Screenshot grounding data:
▼

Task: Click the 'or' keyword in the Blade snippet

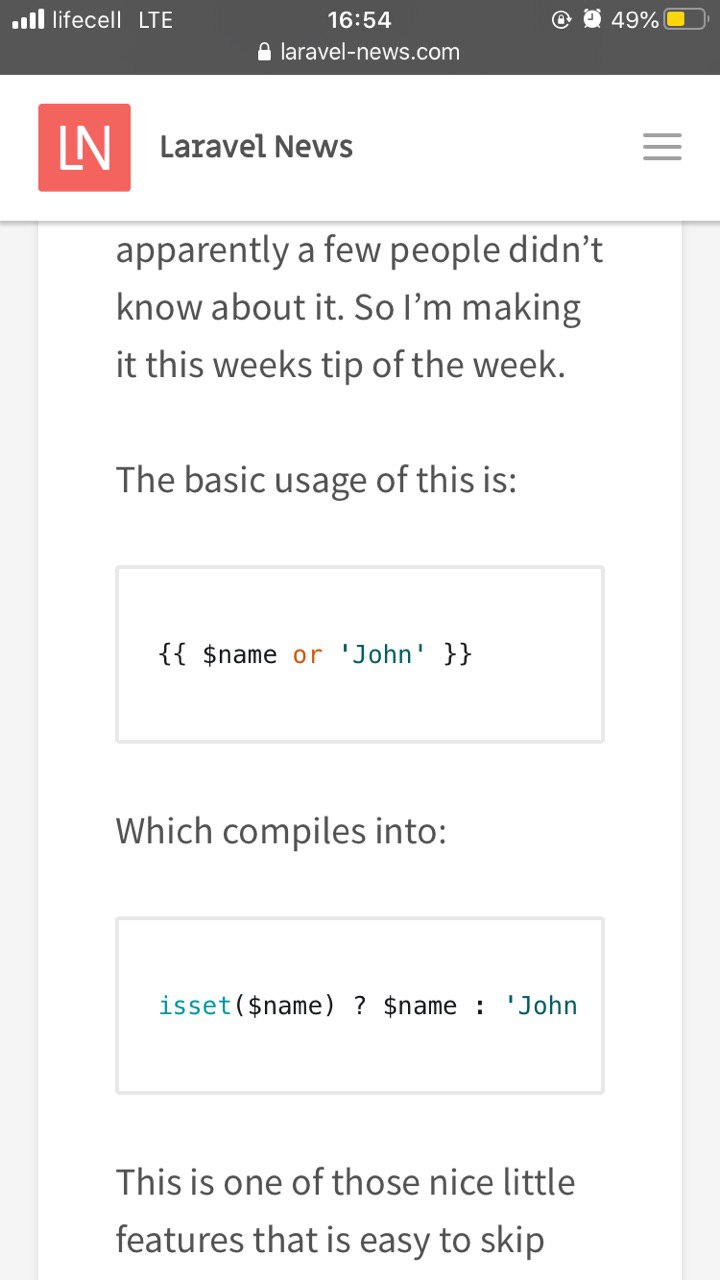Action: [307, 655]
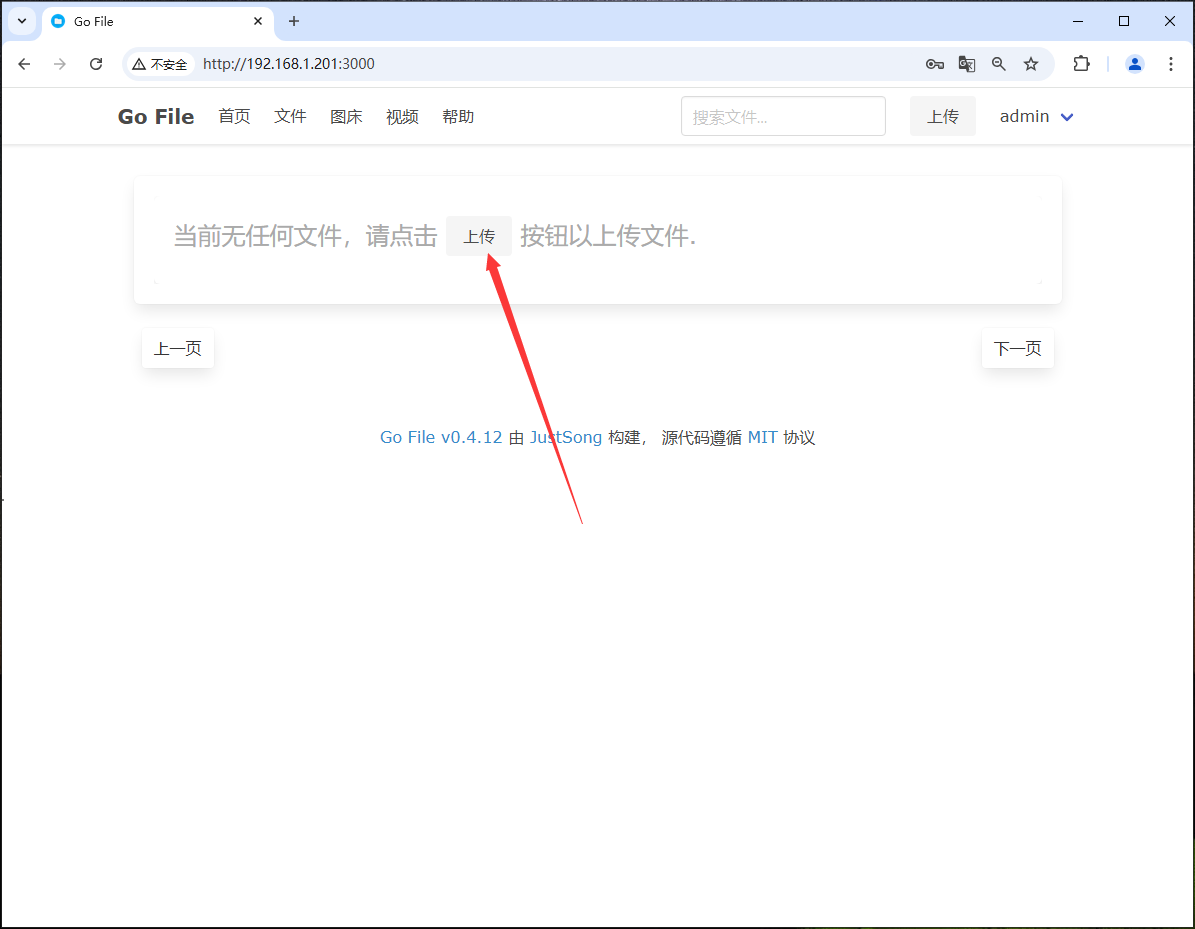The image size is (1195, 929).
Task: Translate the page with Google Translate icon
Action: [967, 63]
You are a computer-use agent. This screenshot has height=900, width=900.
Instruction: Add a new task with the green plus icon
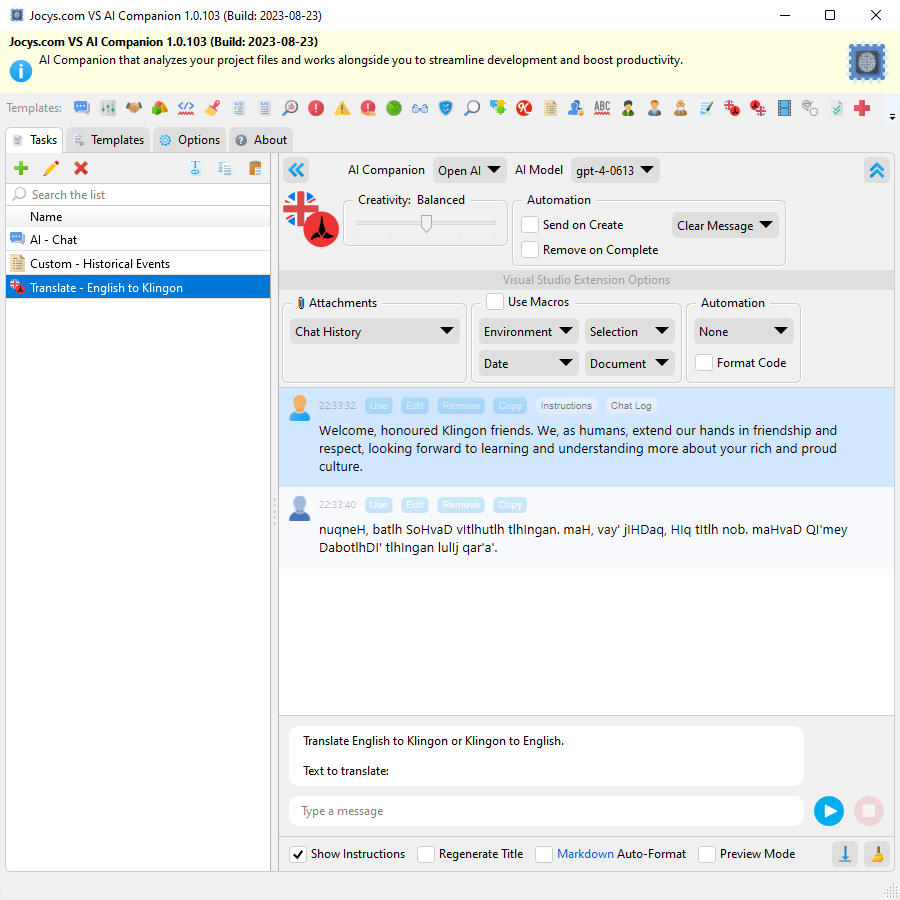click(21, 168)
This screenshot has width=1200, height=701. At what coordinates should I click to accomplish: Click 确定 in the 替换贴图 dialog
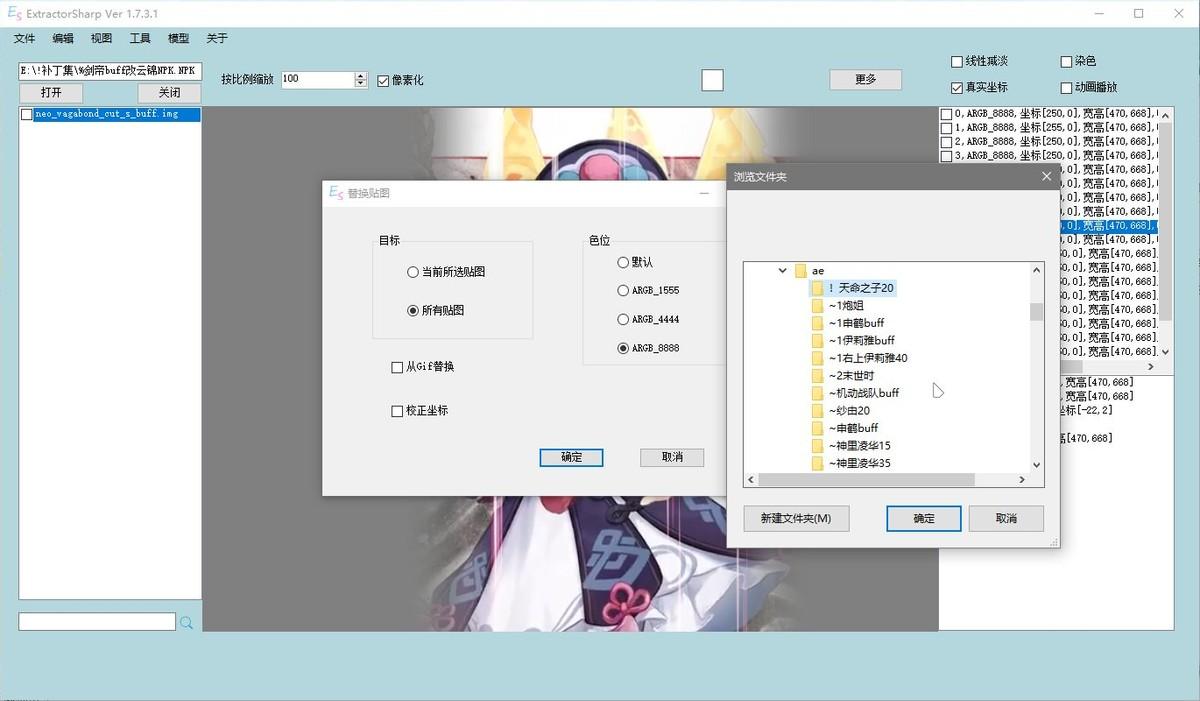pos(570,457)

▲

▶ _Description of the task_: Only the lines from the one with "You are a computer-use" through the last line of the records above are wanted, copied exactly and with pictures omitted.

▶ _The completed task_:
You are a computer-use agent. This screenshot has height=900, width=900.
Instruction: Add a new task with the green plus icon
click(21, 168)
This screenshot has width=1200, height=701. At what coordinates should I click to accomplish: Click 确定 in the 替换贴图 dialog
pos(570,457)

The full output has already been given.